Negli anni Settanta, Lucio inziò a collaborare con il poeta bolognese Roberto Roversi, con il quale realizzò tre album, connotati dall’impronta dell’impegno civile: “Il giorno aveva cinque teste”, “Anidride solforosa”, “Automobili”. Successivamente, però, Dalla comiciò a scrivere da solo i testi delle sue canzoni, esempi in tal senso sono “Com’è profondo il mare” e, poi, “Anna e Marco” e “L’anno che verrà”, quest’ultimi contenuti nell’album “Lucio Dalla”.
Proseguendo, gli anni Ottanta, per il musicista bolognese, furono molto proficui.

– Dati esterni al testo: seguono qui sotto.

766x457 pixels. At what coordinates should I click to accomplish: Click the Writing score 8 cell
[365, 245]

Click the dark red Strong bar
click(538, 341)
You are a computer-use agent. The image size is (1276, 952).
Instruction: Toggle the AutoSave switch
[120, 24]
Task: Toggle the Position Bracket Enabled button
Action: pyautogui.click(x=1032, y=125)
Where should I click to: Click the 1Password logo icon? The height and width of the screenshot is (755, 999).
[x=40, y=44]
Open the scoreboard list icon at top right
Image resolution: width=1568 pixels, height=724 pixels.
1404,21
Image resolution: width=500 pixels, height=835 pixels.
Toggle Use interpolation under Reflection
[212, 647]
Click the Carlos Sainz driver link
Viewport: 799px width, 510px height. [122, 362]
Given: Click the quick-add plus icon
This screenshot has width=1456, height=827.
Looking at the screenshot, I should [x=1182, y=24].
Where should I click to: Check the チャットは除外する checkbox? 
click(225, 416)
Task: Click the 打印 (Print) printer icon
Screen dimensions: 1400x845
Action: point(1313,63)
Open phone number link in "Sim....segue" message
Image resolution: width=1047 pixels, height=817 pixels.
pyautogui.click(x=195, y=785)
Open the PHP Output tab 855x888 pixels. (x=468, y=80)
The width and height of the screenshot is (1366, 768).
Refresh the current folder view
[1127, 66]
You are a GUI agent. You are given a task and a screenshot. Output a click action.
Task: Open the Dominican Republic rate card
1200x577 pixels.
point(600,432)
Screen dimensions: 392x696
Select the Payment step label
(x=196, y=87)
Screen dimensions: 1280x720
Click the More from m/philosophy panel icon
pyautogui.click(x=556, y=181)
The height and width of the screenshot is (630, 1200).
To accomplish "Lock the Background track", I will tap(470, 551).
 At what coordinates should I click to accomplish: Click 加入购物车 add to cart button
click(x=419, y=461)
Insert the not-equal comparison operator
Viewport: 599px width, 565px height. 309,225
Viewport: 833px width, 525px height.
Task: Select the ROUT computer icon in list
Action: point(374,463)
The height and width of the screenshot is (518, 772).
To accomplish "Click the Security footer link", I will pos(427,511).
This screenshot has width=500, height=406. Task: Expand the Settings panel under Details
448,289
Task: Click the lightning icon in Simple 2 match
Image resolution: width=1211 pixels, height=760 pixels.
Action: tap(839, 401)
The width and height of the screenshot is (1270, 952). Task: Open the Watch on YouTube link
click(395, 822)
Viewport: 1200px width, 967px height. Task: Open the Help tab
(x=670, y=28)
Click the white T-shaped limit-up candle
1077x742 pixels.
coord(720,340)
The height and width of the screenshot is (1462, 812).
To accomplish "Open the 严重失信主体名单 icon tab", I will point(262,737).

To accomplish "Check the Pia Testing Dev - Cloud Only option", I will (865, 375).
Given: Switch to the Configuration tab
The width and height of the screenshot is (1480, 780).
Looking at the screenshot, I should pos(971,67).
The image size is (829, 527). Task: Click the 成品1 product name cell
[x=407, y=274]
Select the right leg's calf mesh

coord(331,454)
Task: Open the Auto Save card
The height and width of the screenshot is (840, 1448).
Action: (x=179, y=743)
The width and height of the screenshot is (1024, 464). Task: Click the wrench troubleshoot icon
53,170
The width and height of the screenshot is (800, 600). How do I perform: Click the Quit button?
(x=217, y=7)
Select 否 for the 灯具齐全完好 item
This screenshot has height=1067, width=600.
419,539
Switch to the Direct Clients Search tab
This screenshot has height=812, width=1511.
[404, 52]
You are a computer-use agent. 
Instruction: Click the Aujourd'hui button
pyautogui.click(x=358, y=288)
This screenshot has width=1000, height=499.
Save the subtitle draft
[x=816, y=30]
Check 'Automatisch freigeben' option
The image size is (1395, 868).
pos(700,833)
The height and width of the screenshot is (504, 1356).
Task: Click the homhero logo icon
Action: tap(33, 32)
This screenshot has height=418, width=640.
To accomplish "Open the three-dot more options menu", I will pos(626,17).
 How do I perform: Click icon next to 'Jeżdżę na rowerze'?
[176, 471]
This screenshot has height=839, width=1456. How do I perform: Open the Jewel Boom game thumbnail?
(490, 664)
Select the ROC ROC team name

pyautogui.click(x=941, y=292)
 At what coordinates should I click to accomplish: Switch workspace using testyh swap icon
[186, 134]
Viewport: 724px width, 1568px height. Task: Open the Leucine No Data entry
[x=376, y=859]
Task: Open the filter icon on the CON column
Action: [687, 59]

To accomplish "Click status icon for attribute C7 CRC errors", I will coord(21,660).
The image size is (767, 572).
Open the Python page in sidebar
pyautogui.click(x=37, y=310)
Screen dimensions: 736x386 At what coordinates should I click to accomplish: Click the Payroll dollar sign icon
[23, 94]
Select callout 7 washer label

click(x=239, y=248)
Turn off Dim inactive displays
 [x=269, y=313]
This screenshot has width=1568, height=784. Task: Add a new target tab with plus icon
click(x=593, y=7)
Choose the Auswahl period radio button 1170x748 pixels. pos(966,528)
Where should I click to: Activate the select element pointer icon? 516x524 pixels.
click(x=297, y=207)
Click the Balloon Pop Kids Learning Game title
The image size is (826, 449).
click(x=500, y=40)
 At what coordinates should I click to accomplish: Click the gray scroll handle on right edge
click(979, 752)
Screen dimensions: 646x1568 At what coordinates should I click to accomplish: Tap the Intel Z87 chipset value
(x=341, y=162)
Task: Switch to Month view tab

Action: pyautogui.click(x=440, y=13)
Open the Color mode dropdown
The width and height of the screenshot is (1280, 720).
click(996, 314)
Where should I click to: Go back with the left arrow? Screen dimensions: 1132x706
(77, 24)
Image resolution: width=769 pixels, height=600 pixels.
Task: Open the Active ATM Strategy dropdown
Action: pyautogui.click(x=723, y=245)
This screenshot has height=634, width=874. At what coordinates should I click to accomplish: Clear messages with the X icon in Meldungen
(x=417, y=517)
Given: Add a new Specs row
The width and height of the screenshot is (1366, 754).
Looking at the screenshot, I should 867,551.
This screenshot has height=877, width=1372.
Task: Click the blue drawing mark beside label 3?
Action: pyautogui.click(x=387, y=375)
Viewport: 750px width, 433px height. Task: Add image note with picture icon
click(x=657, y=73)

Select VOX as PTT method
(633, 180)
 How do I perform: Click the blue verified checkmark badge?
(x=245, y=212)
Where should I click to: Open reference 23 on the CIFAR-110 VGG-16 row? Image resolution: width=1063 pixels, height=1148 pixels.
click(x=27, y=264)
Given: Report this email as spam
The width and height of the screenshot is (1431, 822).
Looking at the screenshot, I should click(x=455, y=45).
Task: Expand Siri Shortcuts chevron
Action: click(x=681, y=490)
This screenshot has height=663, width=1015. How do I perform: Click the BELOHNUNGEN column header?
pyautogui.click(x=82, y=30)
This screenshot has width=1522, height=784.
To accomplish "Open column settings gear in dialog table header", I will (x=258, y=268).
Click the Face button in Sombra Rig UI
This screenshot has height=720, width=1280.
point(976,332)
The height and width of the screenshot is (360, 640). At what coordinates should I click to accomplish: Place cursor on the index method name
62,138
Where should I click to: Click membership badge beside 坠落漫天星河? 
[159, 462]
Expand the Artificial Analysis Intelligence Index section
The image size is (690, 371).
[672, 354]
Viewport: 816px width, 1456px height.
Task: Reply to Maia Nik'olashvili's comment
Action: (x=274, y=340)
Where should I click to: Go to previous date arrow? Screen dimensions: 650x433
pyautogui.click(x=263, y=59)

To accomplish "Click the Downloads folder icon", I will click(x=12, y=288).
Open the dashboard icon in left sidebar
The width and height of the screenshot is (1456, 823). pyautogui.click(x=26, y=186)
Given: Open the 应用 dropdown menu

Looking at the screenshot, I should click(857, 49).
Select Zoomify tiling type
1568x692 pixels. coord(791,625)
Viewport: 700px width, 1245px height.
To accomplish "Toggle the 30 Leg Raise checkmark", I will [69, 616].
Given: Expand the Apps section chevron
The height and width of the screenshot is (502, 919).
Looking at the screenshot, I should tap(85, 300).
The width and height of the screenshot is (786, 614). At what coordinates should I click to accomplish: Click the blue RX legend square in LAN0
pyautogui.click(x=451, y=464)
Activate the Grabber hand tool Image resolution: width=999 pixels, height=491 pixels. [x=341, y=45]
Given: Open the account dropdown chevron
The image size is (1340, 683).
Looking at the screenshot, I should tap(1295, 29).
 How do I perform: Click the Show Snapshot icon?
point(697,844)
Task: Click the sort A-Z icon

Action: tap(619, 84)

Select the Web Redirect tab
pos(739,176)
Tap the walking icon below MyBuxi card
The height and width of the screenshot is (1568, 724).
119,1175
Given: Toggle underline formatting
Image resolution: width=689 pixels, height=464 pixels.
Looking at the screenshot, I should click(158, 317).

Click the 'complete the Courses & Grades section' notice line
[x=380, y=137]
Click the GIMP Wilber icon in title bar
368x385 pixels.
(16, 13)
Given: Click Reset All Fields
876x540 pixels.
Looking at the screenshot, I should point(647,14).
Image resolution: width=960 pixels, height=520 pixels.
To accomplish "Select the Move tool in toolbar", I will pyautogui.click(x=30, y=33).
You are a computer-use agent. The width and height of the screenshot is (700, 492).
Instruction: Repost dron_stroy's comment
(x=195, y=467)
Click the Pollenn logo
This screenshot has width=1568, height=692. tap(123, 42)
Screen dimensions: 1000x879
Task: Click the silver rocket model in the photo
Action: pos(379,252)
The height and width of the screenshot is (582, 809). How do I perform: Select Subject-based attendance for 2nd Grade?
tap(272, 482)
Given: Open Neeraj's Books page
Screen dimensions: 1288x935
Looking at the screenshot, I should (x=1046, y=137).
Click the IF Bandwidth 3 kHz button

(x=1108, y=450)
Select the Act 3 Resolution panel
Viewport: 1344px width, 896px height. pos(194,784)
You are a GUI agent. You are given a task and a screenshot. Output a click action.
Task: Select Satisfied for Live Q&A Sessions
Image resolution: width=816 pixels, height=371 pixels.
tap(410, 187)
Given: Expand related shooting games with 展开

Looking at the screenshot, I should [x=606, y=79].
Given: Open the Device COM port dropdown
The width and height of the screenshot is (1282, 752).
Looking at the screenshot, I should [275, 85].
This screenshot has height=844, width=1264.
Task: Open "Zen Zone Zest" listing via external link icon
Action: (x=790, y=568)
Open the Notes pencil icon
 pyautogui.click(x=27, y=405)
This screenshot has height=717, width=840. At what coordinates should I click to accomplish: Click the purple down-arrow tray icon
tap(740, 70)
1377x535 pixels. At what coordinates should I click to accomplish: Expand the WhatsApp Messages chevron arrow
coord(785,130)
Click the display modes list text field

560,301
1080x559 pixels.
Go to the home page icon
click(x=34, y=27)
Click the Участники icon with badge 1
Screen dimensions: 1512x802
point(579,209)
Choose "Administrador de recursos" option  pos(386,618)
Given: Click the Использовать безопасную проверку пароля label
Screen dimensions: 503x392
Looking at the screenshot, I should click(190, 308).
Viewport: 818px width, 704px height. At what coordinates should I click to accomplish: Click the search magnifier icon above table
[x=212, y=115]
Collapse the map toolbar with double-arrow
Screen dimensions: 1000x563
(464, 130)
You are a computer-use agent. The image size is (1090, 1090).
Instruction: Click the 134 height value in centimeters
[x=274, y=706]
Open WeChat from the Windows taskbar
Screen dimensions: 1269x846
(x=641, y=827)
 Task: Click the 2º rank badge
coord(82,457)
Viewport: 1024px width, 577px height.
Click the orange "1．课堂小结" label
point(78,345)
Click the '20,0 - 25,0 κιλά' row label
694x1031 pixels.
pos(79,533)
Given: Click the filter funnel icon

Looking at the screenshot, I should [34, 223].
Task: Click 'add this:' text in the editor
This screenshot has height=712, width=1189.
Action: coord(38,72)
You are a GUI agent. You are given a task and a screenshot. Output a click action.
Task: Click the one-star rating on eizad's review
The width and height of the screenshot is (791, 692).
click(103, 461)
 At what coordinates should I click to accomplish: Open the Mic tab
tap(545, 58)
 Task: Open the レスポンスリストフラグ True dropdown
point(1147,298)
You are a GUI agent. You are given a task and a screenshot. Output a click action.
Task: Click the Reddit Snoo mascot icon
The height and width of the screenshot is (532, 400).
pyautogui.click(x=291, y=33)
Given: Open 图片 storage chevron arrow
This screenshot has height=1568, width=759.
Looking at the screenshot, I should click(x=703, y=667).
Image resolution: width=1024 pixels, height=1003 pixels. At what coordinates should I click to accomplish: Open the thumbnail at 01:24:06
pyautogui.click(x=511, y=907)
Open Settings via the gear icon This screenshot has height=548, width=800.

Oltre al Banana Republic, il tuor con Francesco De Gregori, l’artista, difatti, incise il disco “Dalla” (con le stupende “La sera dei miracoli”, “Cara” e “Futura”) e, in aggiunta, il “Lucio Dalla (Q Disc)” e gli album “1983” e “Viaggi organizzati”. Nel 1985, invece, fu la volta dell’album “Bugie”, seguito da “Dallamericaruso”, il quale, al suo interno, contiene “Caruso”, ovvero quella che, a tutt’oggi, è una delle canzoni italiane e in lingua napoletana più conosciute al mondo. Basti pensare che il brano vendette più di otto milioni di copie e venne inciso in trenta versioni diverse, tra le quali quella di Luciano Pavarotti.
Nel 1990, in televisione, poi, Lucio presentò il suo nuovo brano “Attenti al lupo”, appartenente all’album “Cambio”. Quest’ultimo discò arrivò a vendere circa un milione e mezzo di copie, come fu nel caso del successivo “Canzoni”, uscito nel 1996. Nel settembre 1999, nell’trentatreeismo anno dal suo primo album – intitolato priorio “1999”-, Dalla, invece, pubblicò “Ciao” che ottenne il doppio disco di platino. Dipoi, nel 2001, uscì “Luna Matana”, interamente scritto e realizzato alle Isole Tremiti, e il cui singolo di lancio fu “Siciliano”.
Da parte nostra, è doveroso ricordare, infine, oltre a tutta la sua produzione artistica, pure il rapporto speciale che il cantautore di origini bolognesi ebbe con la città e la cultura di Napoli. Il suo brano più conosciuto, “Caruso” – dal nome del celebre tenore – , non a caso, è in lingua napoletana e riecheggia lo stile della celebre canzone classica partenopea. Indimenticabile è la sua dichiarazione d’amore per il capoluogo campano che vogliamo qui riportare: “Io non posso fare a meno, almeno due o tre volte al giorno di sognare di essere a Napoli. Sono dodici anni che studio tre ore alla settimana il napoletano, perché se ci fosse una puntura da fare intramuscolo, con dentro il napoletano, tutto il napoletano, che costasse 200.000 euro io me la farei, per poter parlare e ragionare come ragionano loro da millenni”.